That’s the last thing the world needs right now.

Liu Mingkang, head of the China Banking Regulatory Commission (CBRC), said in an interview Jan. 20 that several Chinese banks had been asked to restrain their lending after proving to have inadequate capital reserves. Chinese media reports claimed that new bank loans so far in January have risen to as high as 1 and 1.5 trillion yuan ($146-$220 billion) — approaching or equaling the massive hike in January 2009. As a result, several major Chinese commercial banks (whose names were not given) were given oral commands to stop new lending for the rest of the month.

The problem for China is that the entire economy depends on extremely loose lending policies, and when credit slows, companies in the critical manufacturing and trade sectors get squeezed. A great many Chinese companies rely on external consumers for their profits, but while exports showed growth for the first time in December, they face the usually slow months of January and February; only when spring comes around will it really be clear whether global demand has recovered sufficiently to support China’s exporters. Thus, exports are no refuge yet, and since Beijing has no intention of knocking the legs out of growth, it will continue shoving credit into the system.


2 Responses

  1. Warren:

    China is a bit of a conundrum. They run a fixed peg fx, and run mercantilist industrial policy, which neither a western educated Economist nor a PK would condone.

    Also, a significant portion of their financial sector is essentially a GSE, where the State both directs and backstops nominally “private” lending. Again, I don’t think a western educated Economist nor a PK would condone this.

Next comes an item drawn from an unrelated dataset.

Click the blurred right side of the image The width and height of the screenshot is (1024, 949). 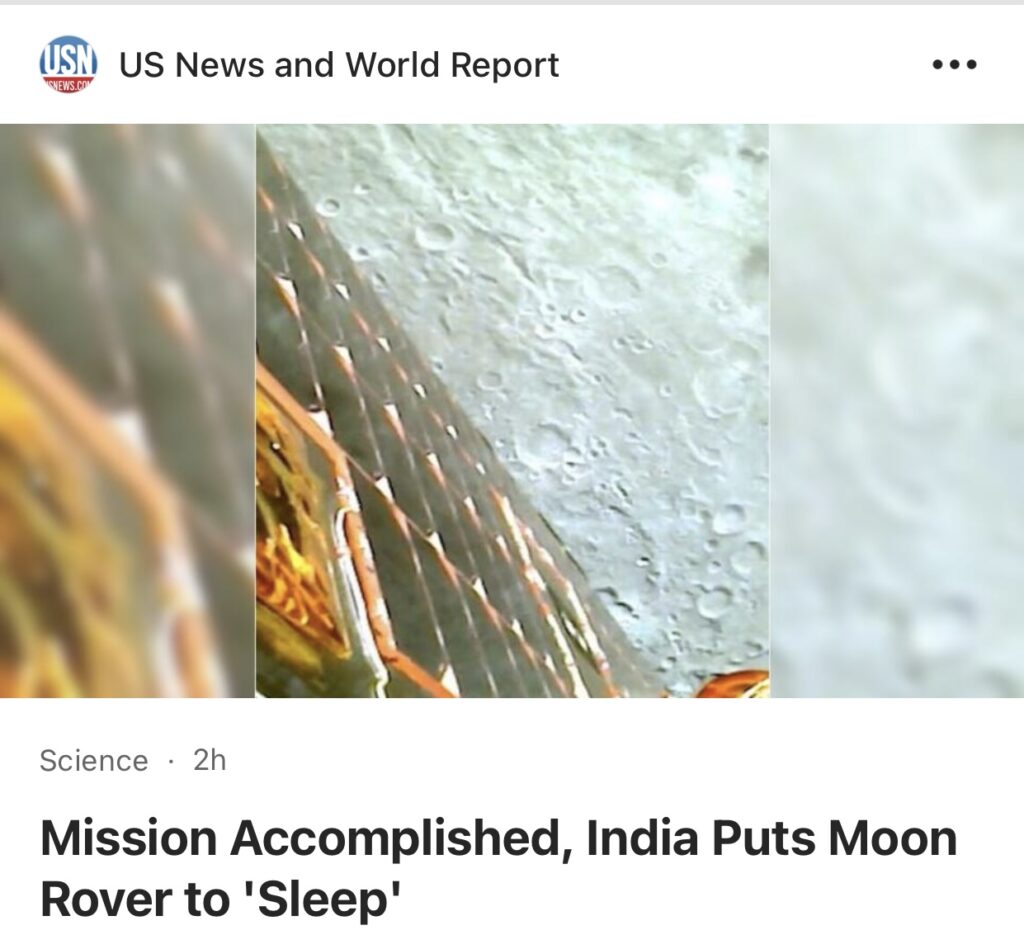click(897, 411)
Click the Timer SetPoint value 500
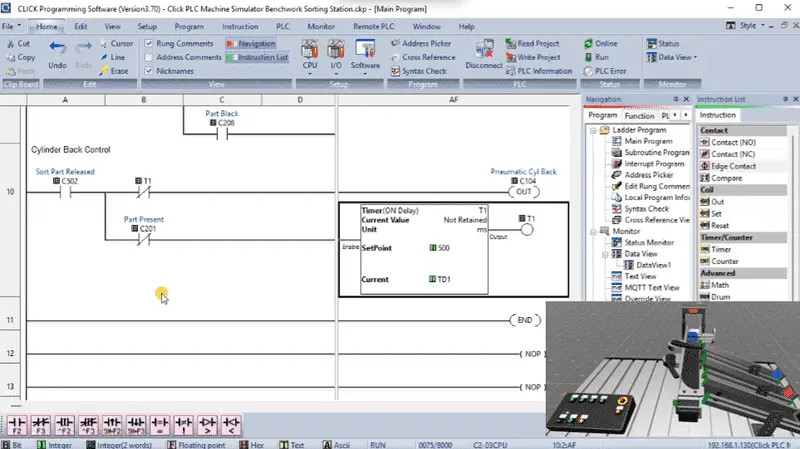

    I don’t know what inflation really is in China, and so I don’t know whether fiscal contraction — either your raising capital requirements or by some other means — is correct right now or not. Certainly, a slower China is not what the rest of the world needs, but I can’t get too mad at China for that. The rest of the world already has all the tools necessary right under their own noses.

  2. agreed!

    I just thought the comments may have some value added for those directly involved.

    Yes, we have no one to blame but ourselves for any lack of aggregate demand.